説明

共通制御チャネルに割り当てられたタイムスロットをユーザトラフィックのために再使用することができる方法およびシステム

【課題】無線通信システムにおいてCPCH(共通物理チャネル)タイムスロットとして指定されたタイムスロットを、ユーザトラフィックのために再使用することができる方法およびシステム。
【解決手段】第1のセル(102)において使用されるCPCHタイムスロットが、第2のセル(104)によって再使用されることが、第1のセルと第2のセルが、相異なるCPCHタイムスロット内で制御情報を伝送するものと想定して、ユーザトラフィックに関して可能である。第2のセルは、第1のセルが、制御情報を伝送しているタイムスロットを再使用することを、そのタイムスロットの第2のセルによる再使用により、第1のセルにおける制御情報の受信が低下させられない限り、許される。

【発明の詳細な説明】
【技術分野】
【0001】
本発明は、無線通信システムに関する。より詳細には、本発明は、無線通信システムにおいて利用可能なリソースを最適化することに関する。
【背景技術】
【0002】
無線通信システムは、通常、ブロードキャストチャネル(BCH)を使用して、無線送信/受信ユニット(WTRU)とシステムの間における通信を円滑にする制御情報を通信する。例えば、BCHは、WTRUが接続さえされる前に、無線アクセス網(RAN)に関する情報、ならびにセルに固有の情報をWTRUに通信するのに使用される。例えば、時間分割2重(TDD)タイプのシステムでは、BCHは、1次共通制御物理チャネル(PCCPCH)上で伝送される。また、無線通信は、共通物理チャネル(CPCH)上で伝送される、他の共通制御チャネル群も有することが可能である。例えば、TDDシステムでは、順方向アクセスチャネル(FACH)が、2次共通制御物理チャネル(SCCPCH)上にマップされる。PCCPCHとSCCPCHはともに、CPCHの実施例である。CPCHを伝送するために無線通信システム全体で、同一の確保されたタイムスロットが、通常、使用される。「CPCHタイムスロット」という用語は、システムにおいてCPCHを伝送するのに使用される任意のタイムスロットを指すのに使用されることに留
意されたい。

───

練習問題
A) 本文のうち、「共通制御チャネルに割り当てら」から「させられない限り、許される。」までの部分を、そのまま書き写してください。
B) 本文について、次の問いに答えてください。
(i) TDDタイプのシステムでは、BCHはどのチャネル上で伝送されますか。
(ii) TDDシステムでは、順方向アクセスチャネル(FACH)は何にマップされますか。
(iii) 第2のセルが、第1のセルが制御情報を伝送しているタイムスロットを再使用できるのは、どんな場合ですか。
C) 本文を2文で要約してください。

[ポインティング用データセットの記録]
───

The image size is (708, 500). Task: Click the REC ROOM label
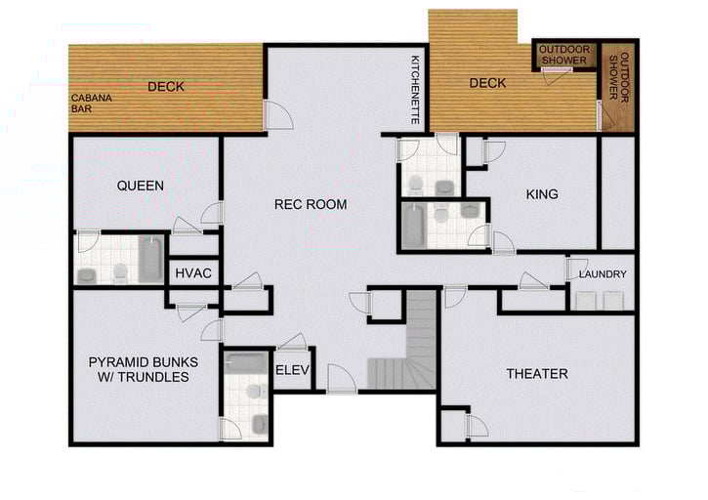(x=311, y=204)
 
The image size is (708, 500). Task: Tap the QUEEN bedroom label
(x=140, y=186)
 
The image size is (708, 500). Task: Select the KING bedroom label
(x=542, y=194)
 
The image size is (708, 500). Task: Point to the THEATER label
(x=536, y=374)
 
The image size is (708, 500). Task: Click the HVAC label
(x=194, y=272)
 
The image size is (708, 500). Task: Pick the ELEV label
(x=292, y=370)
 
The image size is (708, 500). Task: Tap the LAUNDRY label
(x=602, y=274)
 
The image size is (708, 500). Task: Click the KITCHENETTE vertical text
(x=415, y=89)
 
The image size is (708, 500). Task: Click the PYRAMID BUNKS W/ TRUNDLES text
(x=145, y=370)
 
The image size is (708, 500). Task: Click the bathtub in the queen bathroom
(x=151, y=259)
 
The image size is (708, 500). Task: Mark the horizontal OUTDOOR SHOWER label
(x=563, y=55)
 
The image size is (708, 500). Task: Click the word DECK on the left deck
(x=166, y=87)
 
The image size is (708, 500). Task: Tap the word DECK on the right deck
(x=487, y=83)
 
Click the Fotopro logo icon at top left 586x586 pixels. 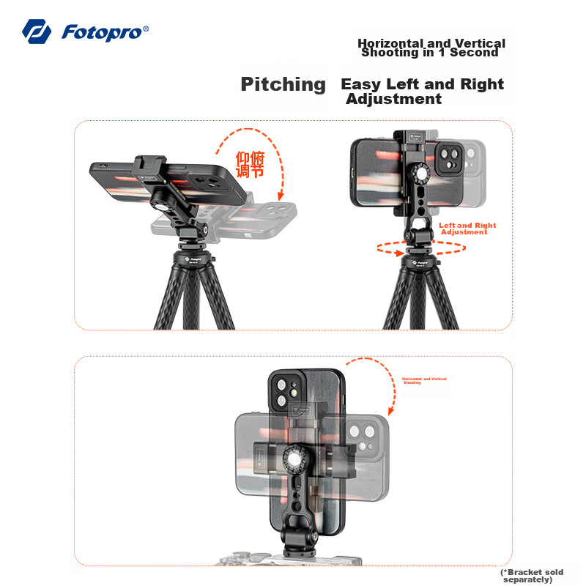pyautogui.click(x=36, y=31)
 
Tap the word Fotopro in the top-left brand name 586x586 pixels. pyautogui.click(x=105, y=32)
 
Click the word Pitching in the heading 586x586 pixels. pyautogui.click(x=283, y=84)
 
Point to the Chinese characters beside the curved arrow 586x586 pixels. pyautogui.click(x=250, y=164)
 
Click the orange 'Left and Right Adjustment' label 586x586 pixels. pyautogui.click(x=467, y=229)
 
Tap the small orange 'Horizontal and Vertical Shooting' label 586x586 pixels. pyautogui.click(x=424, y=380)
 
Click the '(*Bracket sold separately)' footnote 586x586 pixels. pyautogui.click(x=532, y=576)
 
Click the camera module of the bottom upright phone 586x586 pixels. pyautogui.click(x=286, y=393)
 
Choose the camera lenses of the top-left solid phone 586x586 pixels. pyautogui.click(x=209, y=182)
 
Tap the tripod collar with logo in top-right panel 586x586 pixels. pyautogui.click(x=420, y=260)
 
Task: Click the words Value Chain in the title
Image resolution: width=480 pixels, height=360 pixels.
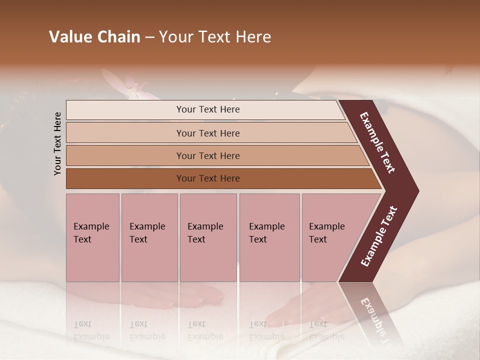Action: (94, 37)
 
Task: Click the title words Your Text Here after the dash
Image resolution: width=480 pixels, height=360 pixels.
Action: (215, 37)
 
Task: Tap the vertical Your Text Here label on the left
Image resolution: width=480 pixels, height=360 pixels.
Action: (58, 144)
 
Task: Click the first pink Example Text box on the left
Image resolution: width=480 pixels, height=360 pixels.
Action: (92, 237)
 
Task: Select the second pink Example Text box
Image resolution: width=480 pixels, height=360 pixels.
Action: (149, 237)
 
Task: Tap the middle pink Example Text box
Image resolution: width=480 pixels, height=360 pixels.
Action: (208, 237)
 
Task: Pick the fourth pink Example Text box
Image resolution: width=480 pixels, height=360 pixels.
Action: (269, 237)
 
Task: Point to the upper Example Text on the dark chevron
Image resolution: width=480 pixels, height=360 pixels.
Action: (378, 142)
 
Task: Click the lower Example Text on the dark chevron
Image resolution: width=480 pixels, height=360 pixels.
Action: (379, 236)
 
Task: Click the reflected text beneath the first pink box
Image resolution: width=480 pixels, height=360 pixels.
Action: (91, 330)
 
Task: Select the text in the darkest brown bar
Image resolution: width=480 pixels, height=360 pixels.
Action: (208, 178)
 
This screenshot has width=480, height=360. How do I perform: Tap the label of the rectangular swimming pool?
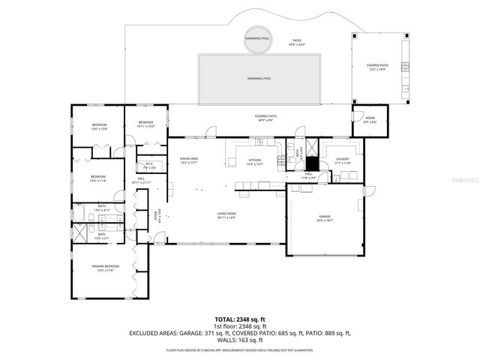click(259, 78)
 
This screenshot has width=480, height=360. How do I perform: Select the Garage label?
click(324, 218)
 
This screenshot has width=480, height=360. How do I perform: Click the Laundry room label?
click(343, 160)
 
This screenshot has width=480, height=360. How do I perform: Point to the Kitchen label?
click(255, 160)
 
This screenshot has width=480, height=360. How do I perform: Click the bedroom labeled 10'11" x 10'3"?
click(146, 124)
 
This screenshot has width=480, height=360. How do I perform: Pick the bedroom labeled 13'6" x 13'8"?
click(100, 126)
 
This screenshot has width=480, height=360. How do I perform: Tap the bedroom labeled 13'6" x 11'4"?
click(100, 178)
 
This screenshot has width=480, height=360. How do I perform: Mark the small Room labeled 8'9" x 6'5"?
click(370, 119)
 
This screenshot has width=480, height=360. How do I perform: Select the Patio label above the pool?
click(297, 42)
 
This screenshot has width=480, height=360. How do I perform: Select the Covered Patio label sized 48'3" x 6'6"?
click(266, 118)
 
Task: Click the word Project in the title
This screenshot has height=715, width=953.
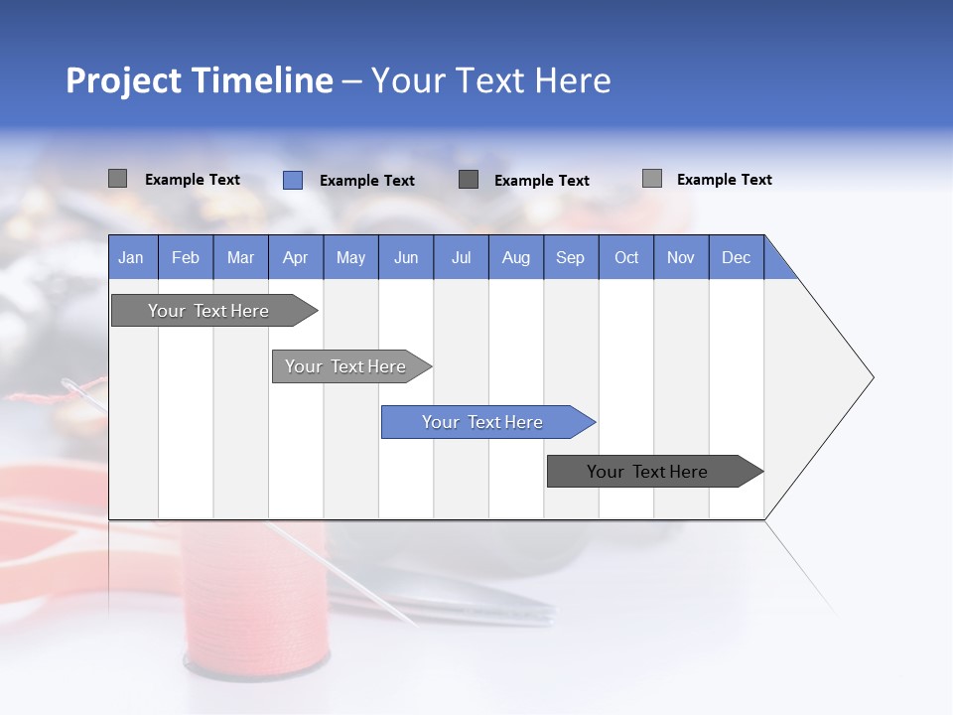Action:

───

解答
A)
共通制御チャネルに割り当てられたタイムスロットをユーザトラフィックのために再使用することができる方法およびシステム

【課題】無線通信システムにおいてCPCH(共通物理チャネル)タイムスロットとして指定されたタイムスロットを、ユーザトラフィックのために再使用することができる方法およびシステム。
【解決手段】第1のセル(102)において使用されるCPCHタイムスロットが、第2のセル(104)によって再使用されることが、第1のセルと第2のセルが、相異なるCPCHタイムスロット内で制御情報を伝送するものと想定して、ユーザトラフィックに関して可能である。第2のセルは、第1のセルが、制御情報を伝送しているタイムスロットを再使用することを、そのタイムスロットの第2のセルによる再使用により、第1のセルにおける制御情報の受信が低下させられない限り、許される。

B)
(i) 1次共通制御物理チャネル(PCCPCH)上で伝送されます。
(ii) 2次共通制御物理チャネル(SCCPCH)にマップされます。
(iii) 第2のセルによる再使用で、第1のセルでの制御情報の受信が低下しない場合です。

C) 本文は、無線通信システムでCPCHタイムスロットとして指定されたタイムスロットを、ユーザトラフィックのために再使用する方法とシステムを扱っている。第1のセルが制御情報を伝送しているタイムスロットは、第2のセルによる再使用で第1のセルでの制御情報の受信が低下しない限り、第2のセルが再使用できる。